What's where & why. Also, when. And how. And... you get the idea: maps are great.

Click chart to go see this fullscreen, otherwise it's trash.

Plot 6

Interactive version here. These images cut off the footer on export so the citations look wrong here. The bins are computed by pentacontile (yeah I just made that up. There's 50 bins in this map so it's not quintile binning...), so the color bar reveals a lot about the asymmetry of these data.

Notice the much more even distribution here.

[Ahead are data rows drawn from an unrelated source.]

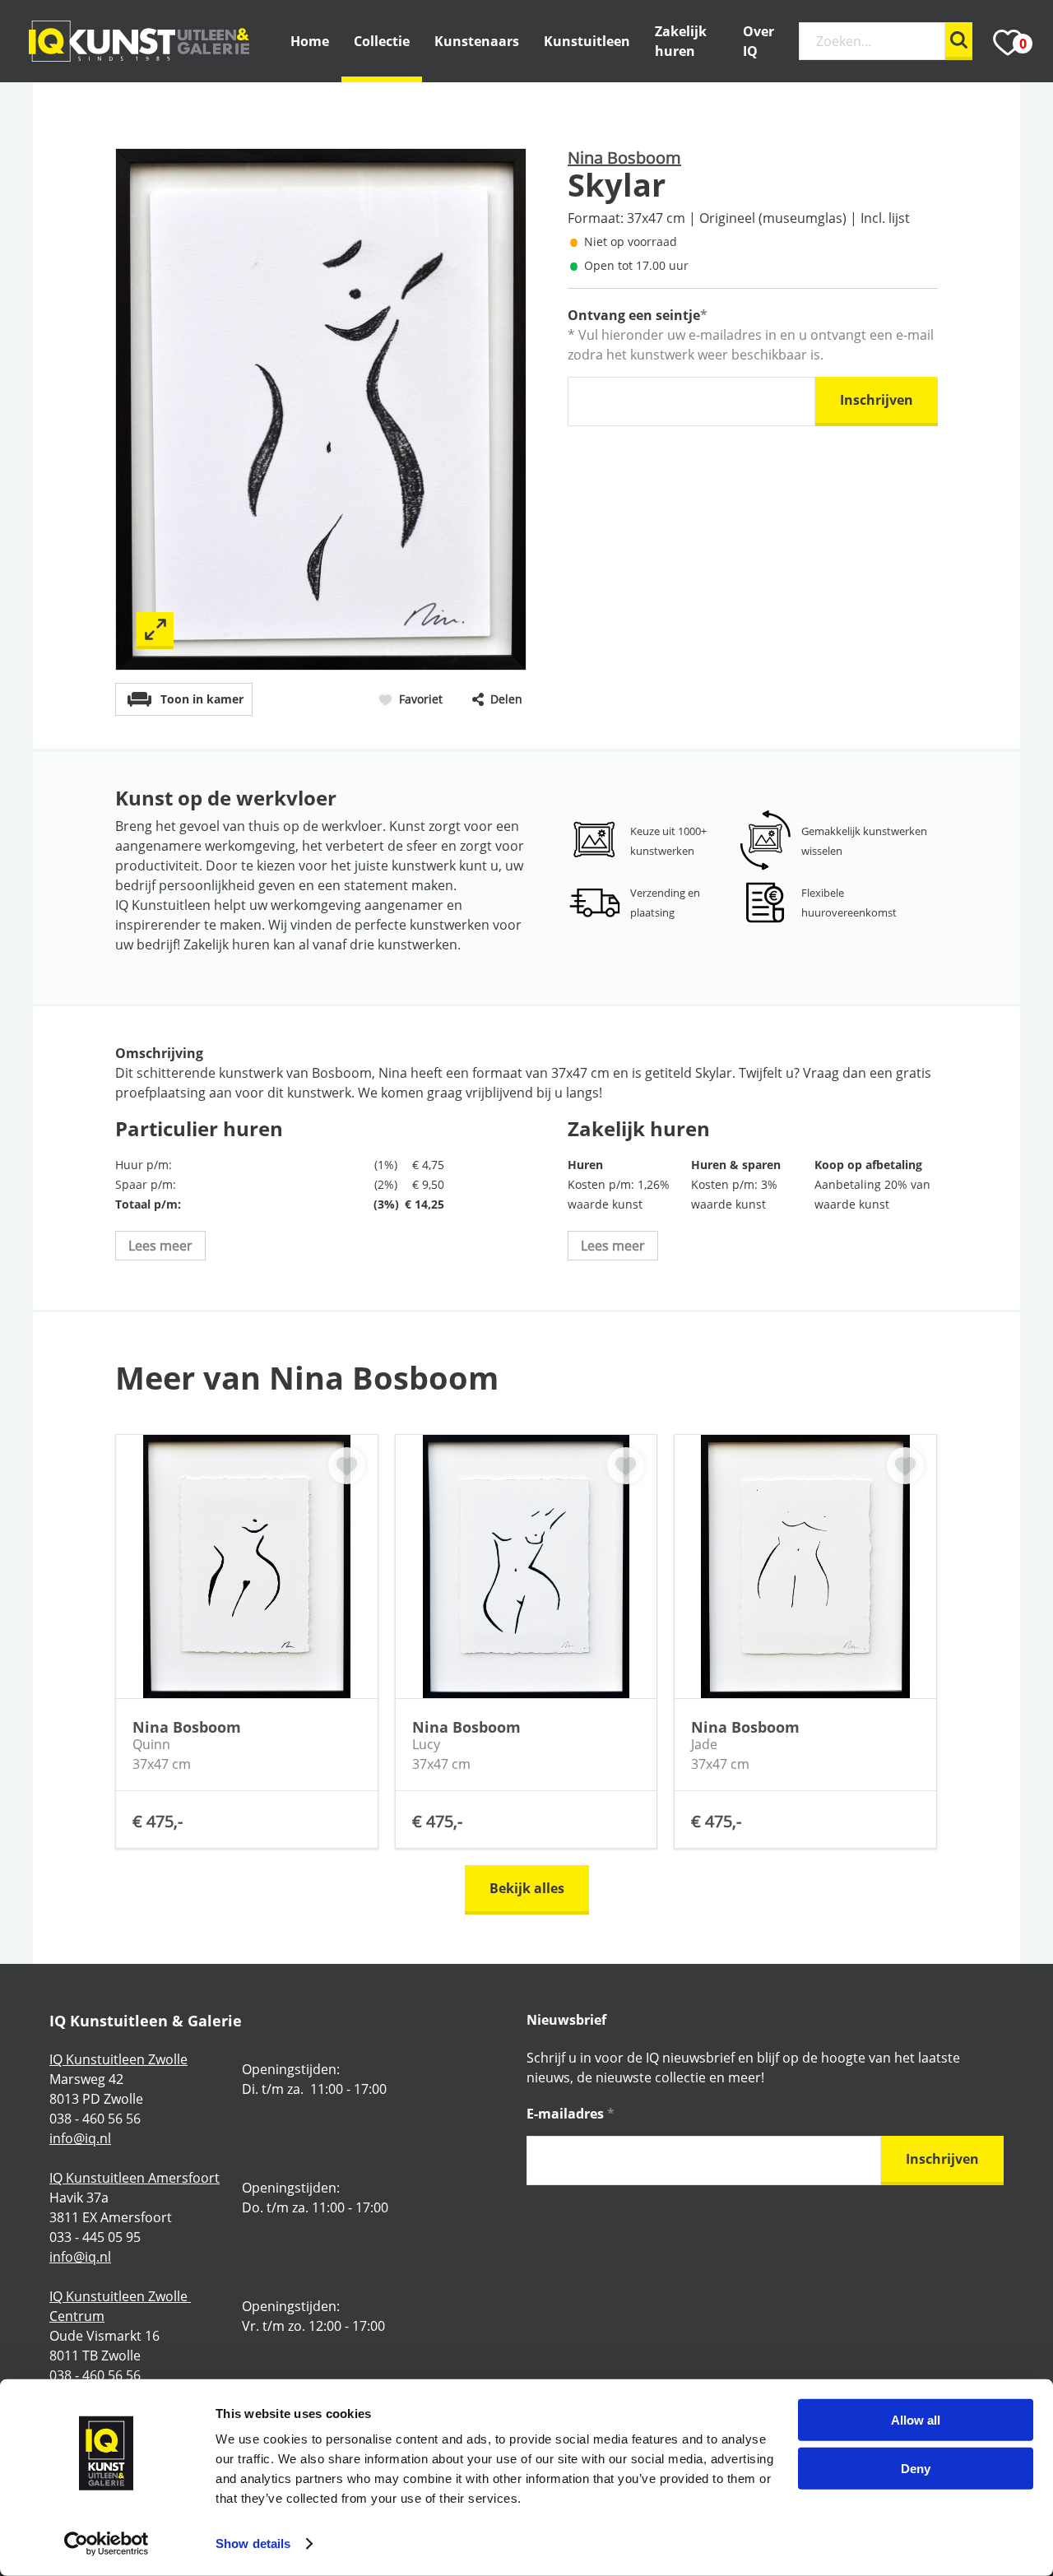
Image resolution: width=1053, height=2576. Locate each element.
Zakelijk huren (681, 41)
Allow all (915, 2420)
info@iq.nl (80, 2138)
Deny (915, 2468)
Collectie (382, 41)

Now compare those distributions to this.



FL, NC and a few other southern states stand out with low ratios, so does Texas though it's harder to see because the outbreak has been much more localized there (it deserves its own map, for sure). Why? Well I know a statistician got fired in FL for refusing to suppress valid data. Go see her FL COVID Dashboard. I live in NC and I know for sure that at least one county is supressing data. So I'd say it's unlikely that these states are just doing a great job of patient care. This is just bad data. By the way, here's the distribution (done in python, not flourish). Notice that using kde gives a nice smooth curve but the mode is at zero, so it implies some points are negative. But they're not of course. Looks a bit gamma to me though, might be worth trying to fit.

Here's a different, rather unusual look at the same dataset. Definitely go look at the interactive version.

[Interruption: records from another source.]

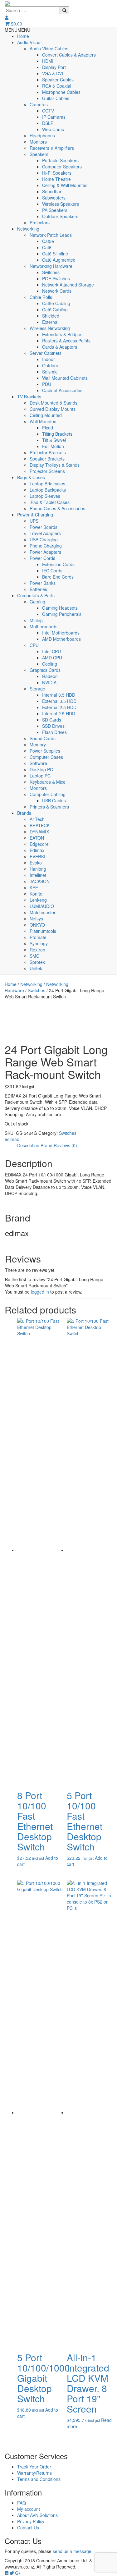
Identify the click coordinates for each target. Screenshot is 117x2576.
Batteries (38, 589)
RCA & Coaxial (56, 86)
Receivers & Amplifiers (52, 148)
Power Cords (42, 558)
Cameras (39, 104)
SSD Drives (53, 726)
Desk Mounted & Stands (53, 403)
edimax (12, 1139)
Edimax (37, 850)
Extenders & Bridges (62, 334)
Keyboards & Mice (48, 782)
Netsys (36, 918)
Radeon (50, 676)
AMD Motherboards (61, 639)
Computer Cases (46, 757)
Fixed (47, 427)
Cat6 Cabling (55, 309)
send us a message (72, 2551)
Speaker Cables (58, 79)
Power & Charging (35, 514)
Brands (24, 813)
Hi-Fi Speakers (56, 173)
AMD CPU (52, 657)
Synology (39, 943)
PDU (46, 384)
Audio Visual (29, 42)
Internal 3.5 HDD (58, 695)
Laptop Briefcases (47, 483)
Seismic (49, 372)
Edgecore (39, 844)
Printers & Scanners (49, 807)
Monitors (38, 142)
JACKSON (40, 881)
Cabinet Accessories (62, 390)
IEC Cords (52, 570)
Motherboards (43, 626)
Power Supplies (45, 751)
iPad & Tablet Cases (50, 502)
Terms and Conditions (39, 2479)
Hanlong (38, 869)
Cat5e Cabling (56, 303)
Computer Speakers (62, 166)
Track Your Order (34, 2467)
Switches (51, 272)
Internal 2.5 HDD (58, 713)
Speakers (39, 154)
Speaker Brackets (47, 459)
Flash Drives (54, 732)
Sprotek (37, 962)
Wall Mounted (43, 421)
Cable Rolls (41, 297)
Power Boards (43, 527)
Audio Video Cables (49, 48)
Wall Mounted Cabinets (65, 378)
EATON (37, 838)
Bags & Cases (31, 477)
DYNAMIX (39, 831)
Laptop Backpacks (48, 490)
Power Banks (43, 583)
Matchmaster (43, 912)
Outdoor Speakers (60, 216)
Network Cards (56, 291)
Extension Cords (58, 564)
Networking (28, 229)
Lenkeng (38, 900)
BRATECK (40, 825)
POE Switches (56, 278)
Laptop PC (40, 775)
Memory (38, 744)
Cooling (49, 664)
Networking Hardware (51, 266)
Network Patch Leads (51, 235)
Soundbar (51, 191)
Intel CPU (51, 651)
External (50, 322)
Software (38, 763)
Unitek (36, 968)
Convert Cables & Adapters (69, 55)
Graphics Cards (45, 670)
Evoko (36, 862)
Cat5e (48, 241)
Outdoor (50, 365)
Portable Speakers (60, 160)
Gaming (37, 601)
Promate (38, 937)
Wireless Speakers (60, 204)
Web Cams (53, 129)
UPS (34, 521)
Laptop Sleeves (45, 496)
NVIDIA (49, 682)
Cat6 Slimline (55, 253)
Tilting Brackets (57, 434)
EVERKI (37, 856)
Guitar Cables (55, 98)
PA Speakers (54, 210)
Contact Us (28, 2527)
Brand (46, 1145)
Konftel (36, 894)
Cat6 (46, 247)
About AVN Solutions (37, 2515)
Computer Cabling (48, 794)
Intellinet (38, 875)
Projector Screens (47, 471)
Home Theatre (56, 179)
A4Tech (37, 819)
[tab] (28, 1145)
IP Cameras (54, 117)
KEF (34, 887)
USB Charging (44, 539)
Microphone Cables (61, 92)
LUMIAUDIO (42, 906)
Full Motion (53, 446)
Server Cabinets (45, 353)
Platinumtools (43, 931)
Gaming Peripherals (61, 614)
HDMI (47, 61)
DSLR (48, 123)
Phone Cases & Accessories (57, 508)
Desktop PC (41, 769)
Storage (37, 688)
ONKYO (37, 925)
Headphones (42, 135)
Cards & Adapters (59, 347)
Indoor (48, 359)
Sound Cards (43, 738)
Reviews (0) (65, 1145)
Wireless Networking (50, 328)
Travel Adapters (45, 533)
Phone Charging (46, 546)
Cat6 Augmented (59, 260)
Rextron (37, 950)
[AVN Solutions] (7, 3)
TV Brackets (29, 396)
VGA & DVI (52, 73)
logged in (40, 1292)
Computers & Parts (36, 595)
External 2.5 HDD (59, 707)
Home (23, 36)
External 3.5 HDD (59, 701)
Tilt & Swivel (54, 440)
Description (28, 1145)
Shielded (50, 316)
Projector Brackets (48, 452)
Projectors (40, 222)
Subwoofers (54, 198)
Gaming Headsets (60, 608)
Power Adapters (45, 552)
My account (28, 2509)
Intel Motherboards (61, 633)
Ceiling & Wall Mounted (65, 185)
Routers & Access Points (66, 340)
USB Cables (54, 800)
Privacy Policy (30, 2521)
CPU (34, 645)
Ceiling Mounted (46, 415)
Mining (36, 620)
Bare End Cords (58, 577)
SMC (34, 956)
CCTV (48, 111)
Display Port (54, 67)
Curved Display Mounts (53, 409)
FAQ (21, 2503)
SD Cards (51, 720)
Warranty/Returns (34, 2473)
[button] (17, 30)
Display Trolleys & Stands (55, 465)
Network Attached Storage (68, 285)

This one has to be viewed interactively here. You just have to look at all the states. That said, this is an interesting relationship and probably worth digging into a bit more.

Humor is how I get through tough times. Interesting relationship here, school lunches are a proxy for many things so I'm not surprised there's a bit of correlation, but the outliers are the real story. Down there at the bottom is Yakima county, WA. The outlier way up top is Menominee, WI. The y-axis is plotted on a log scale. Counties are color-coded by state. In the interactive version you can hover to see what's what.

Old Stuff

Here's my favorite.



The fullscale .pdf is here. The file is very large; it's a poster board, and you probably have to download it to view. There's also an accompanying paper that I wrote for technical writing. It's quite long (I won't be offended if you don't read the whole thing) but I really enjoyed this project.

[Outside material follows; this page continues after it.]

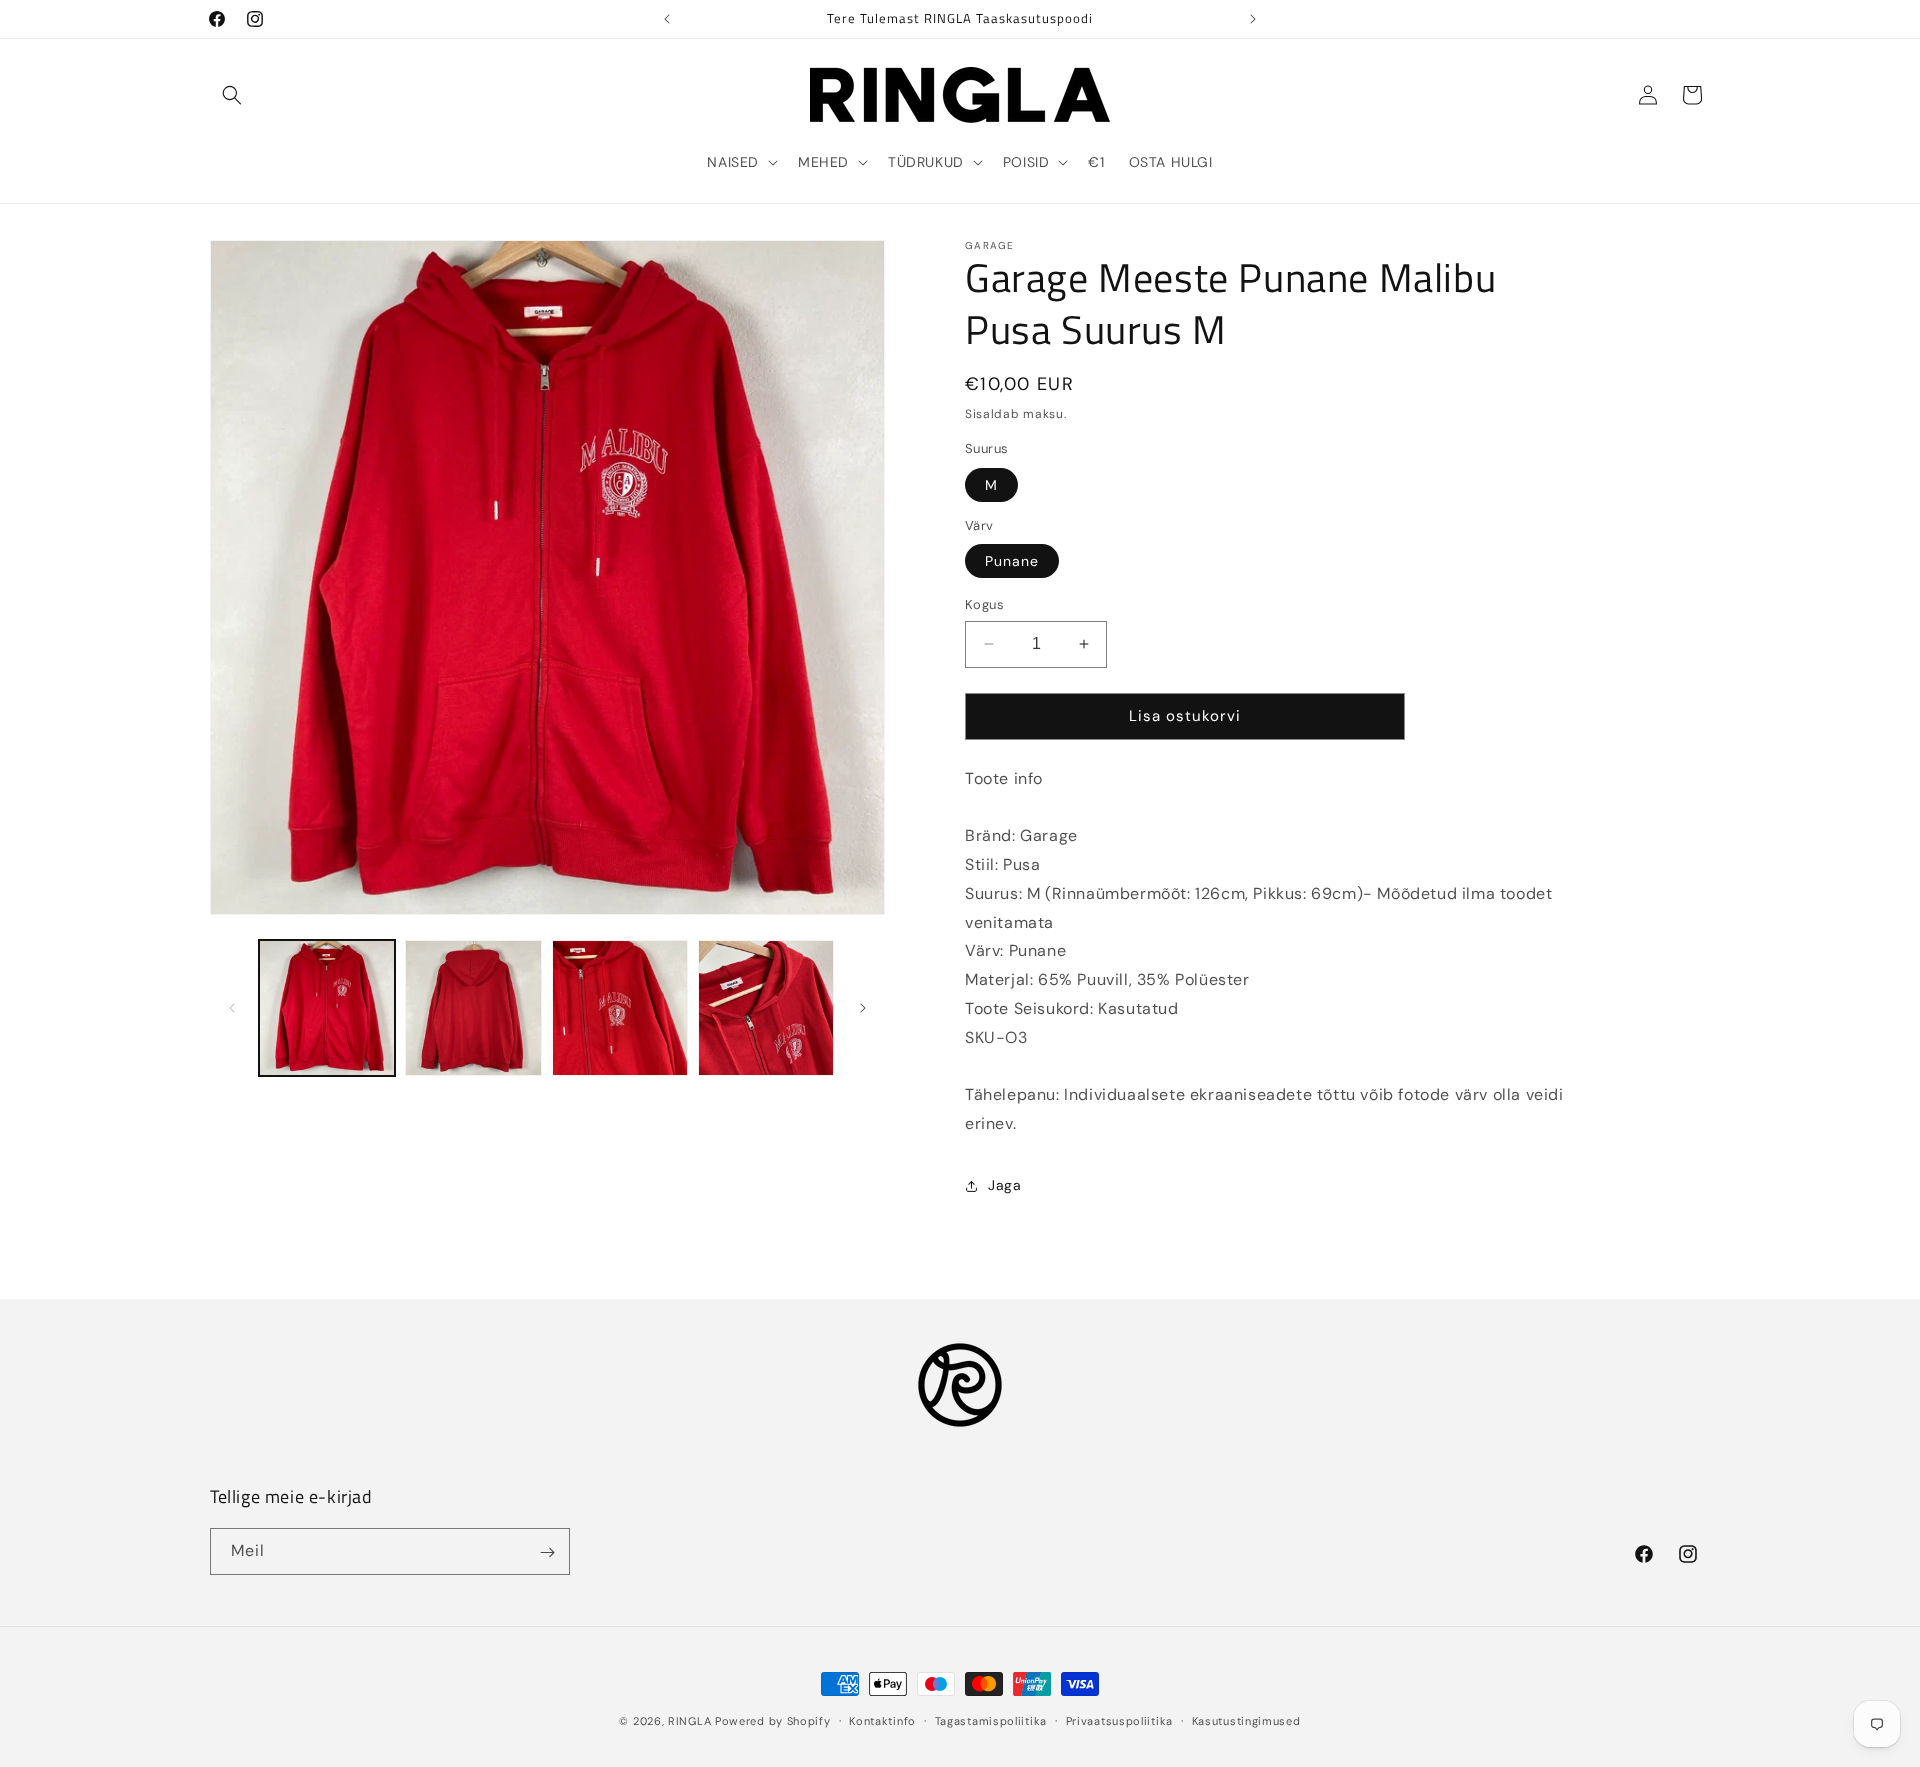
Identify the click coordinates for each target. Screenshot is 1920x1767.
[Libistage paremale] (863, 1008)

Some pieces from the above project.

Orange 2015 Orange 2099





Technical & Research Writing

I like writing, though I have not had much time for it the past few years (engineering programs continue to live up to their reputation as being... intensive).

My favorite little project is this little handout on the scientific theory. Not because it took a lot of effort or that it's particularly good, but because my professor tried to give me a 0 on it -- he said it was too good to have been put together by a student. What a compliment. I think he grudgingly gave me a B in the end.

Here is a very long research paper on climate change resiliency in North Carolina (also linked above under maps). I got inspired to do this when I noticed that while there is extensive climate resiliency research on a regional-and-above scale, only very limited information is available at the local level, particularly in locales where conservative politics dominate. Unfortunately, it is exactly those sorts of communities that are and will continue to see some of the most severe consequences of climate change. To get climate projections at the county level was a bit of an ordeal in terms of data preprocessing, and I had to get rather creative to downscale regional-resolution climate model data without completely losing predictive power. It was good fun.

A research paper on Thorstein Veblen and development economics can be found here.

Another one, this time on ethics. I wrote this for a chemistry lab, of all things. As if there wasn't already plenty to do!